**Dataset extract:**
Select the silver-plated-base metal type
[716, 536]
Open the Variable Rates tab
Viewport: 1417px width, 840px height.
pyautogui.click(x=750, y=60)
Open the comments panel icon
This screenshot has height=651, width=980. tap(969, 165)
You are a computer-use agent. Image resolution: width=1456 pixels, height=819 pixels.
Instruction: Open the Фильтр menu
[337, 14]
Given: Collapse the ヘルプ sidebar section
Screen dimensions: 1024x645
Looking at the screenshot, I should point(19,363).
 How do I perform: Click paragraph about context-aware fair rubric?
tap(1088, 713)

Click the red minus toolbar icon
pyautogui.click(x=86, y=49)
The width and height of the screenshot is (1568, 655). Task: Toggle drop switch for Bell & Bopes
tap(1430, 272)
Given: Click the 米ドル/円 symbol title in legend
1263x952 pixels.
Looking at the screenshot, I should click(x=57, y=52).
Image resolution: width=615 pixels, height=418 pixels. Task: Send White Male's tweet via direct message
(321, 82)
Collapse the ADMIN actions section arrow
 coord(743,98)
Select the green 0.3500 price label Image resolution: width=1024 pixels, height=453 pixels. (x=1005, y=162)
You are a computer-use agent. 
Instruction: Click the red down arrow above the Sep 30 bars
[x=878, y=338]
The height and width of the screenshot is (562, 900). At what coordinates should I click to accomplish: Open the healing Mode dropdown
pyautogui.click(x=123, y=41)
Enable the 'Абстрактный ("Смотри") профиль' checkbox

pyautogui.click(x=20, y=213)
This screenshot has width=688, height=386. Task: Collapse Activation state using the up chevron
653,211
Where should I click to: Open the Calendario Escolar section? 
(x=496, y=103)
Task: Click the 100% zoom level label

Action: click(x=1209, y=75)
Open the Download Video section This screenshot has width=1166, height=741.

**Assignment:** Search the material for the word "agent" and copy every matching line.

**Solution to the problem:**
You are a computer-use agent. Image resolution: width=1456 pixels, height=819 pixels.
You are a computer-use agent. 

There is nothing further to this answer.